System Block Diagram

flowchart TD
    subgraph SoC ["Cyclone V FPGA (LiteX Soft SoC)"]
        direction TD
        
        %% Row 1: Memory and I/O
        SDRAM["SDRAM (64MB)<br/>[ Firmware in C ]<br/>[ 10k MNIST Data ]"]
        UART["UART Interface<br/>[ litex_term Profiling ]<br/>[ 115200 Baud Output ]"]
        
        %% Row 2: The Main System Bus
        WB["============================================================================<br/>32-bit WISHBONE SYSTEM BUS (50 MHz)<br/>============================================================================"]
        
        %% Row 3: Control & Bridge Components
        CPU["VexRiscV<br/>RISC-V CPU<br/>(No FPU)"]
        IO["Hardware I/O<br/>(Status LEDs)"]
        CSR["LiteX CSR Bridge<br/>(Memory-Mapped)"]
        TIMER["Timer0<br/>(32-bit)"]
        
        %% Row 4: Custom Hardware Accelerator
        HLS["hls4ml AI Engine<br/>-----------------<br/>In : 196 Nodes<br/>L1 :  32 Nodes<br/>Out:  10 Nodes<br/>16-bit Fixed-Pt"]
        
        %% Layout Connections
        SDRAM --> WB
        UART --> WB
        
        WB <--> CPU
        WB <--> IO
        WB <--> CSR
        WB <--> TIMER
        
        CSR --> HLS
    end

    %% Styling to keep it looking like a clean architectural diagram
    classDef default fill:#f9f9f9,stroke:#333,stroke-width:2px,color:#000;
    classDef bus fill:#e6e6fa,stroke:#333,stroke-width:3px,color:#000,font-weight:bold;
    classDef custom fill:#d5f5e3,stroke:#333,stroke-width:2px,color:#000;
    
    class WB bus;
    class HLS custom;

The Hardware Handshake

Because the AI accelerator computes at extreme FPGA hardware speeds, it uses an Avalon-style stall handshake to securely pass data back to the slower software CPU without race conditions.

Load: CPU writes the 14x14 image to the AI's input CSRs.

Stall & Start: CPU asserts the stall wire and pulses start.

Compute: The AI core processes the image in pure hardware.

Hold: Once finished, the AI asserts done.
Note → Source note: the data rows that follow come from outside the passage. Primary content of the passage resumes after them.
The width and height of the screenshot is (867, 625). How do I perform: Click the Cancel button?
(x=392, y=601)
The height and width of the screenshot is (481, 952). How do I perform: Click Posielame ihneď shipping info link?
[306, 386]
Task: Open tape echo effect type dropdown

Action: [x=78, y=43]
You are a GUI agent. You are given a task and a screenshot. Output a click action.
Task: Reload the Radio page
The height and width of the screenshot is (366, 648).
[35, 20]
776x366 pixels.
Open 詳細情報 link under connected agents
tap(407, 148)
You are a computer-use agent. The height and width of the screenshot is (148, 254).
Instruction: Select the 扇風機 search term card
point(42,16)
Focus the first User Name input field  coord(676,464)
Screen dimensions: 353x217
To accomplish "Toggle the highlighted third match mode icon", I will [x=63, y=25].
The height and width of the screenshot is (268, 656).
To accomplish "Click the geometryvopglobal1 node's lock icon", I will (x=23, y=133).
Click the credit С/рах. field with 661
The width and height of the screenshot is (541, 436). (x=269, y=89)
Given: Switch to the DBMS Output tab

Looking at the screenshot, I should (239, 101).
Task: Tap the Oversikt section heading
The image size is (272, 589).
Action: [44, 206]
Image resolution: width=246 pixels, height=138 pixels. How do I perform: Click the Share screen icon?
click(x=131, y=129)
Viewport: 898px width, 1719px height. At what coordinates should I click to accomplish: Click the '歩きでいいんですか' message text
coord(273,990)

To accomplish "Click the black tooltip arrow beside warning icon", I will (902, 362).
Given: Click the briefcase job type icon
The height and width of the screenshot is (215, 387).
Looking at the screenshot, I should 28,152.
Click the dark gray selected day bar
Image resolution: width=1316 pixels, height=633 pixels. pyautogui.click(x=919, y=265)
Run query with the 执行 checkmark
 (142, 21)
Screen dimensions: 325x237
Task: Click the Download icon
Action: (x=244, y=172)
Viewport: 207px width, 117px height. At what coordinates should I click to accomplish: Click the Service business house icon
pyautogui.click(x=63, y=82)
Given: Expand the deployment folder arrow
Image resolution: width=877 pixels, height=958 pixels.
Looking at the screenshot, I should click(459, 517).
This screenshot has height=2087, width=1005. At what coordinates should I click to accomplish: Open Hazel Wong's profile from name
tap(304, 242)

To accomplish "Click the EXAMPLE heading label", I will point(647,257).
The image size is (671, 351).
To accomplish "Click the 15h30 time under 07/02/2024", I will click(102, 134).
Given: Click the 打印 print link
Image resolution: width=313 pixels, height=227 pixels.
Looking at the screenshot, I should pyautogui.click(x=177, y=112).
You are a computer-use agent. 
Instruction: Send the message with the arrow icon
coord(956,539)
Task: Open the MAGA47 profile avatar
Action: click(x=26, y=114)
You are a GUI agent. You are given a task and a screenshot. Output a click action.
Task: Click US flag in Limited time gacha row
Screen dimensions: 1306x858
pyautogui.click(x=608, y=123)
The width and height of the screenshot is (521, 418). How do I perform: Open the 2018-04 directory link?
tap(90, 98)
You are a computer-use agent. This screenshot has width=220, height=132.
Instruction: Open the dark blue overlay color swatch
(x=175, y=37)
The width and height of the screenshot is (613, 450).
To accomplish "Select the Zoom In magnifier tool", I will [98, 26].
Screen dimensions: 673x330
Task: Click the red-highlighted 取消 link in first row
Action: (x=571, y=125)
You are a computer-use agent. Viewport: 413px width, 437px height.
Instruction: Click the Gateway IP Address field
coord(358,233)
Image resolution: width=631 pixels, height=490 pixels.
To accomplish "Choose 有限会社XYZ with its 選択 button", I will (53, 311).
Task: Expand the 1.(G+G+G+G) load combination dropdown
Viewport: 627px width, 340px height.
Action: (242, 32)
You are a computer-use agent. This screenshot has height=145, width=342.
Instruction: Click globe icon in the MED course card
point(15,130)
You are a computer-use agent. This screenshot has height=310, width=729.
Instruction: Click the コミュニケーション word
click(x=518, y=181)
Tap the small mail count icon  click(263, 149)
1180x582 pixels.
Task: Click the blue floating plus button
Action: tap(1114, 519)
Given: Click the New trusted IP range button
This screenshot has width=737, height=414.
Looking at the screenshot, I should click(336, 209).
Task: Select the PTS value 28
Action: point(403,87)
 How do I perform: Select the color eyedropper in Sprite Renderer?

Because stall is active, the hardware holds the done signal HIGH indefinitely.

Read: CPU detects done, reads the 320-bit output CSRs, and calculates the highest logit.

Release: CPU drops the stall wire, resetting the hardware for the next image.

Quick Start (FPGA Demo)

Generate the Hardware IP: Run the Makefile synthesis script to generate the generic Verilog files.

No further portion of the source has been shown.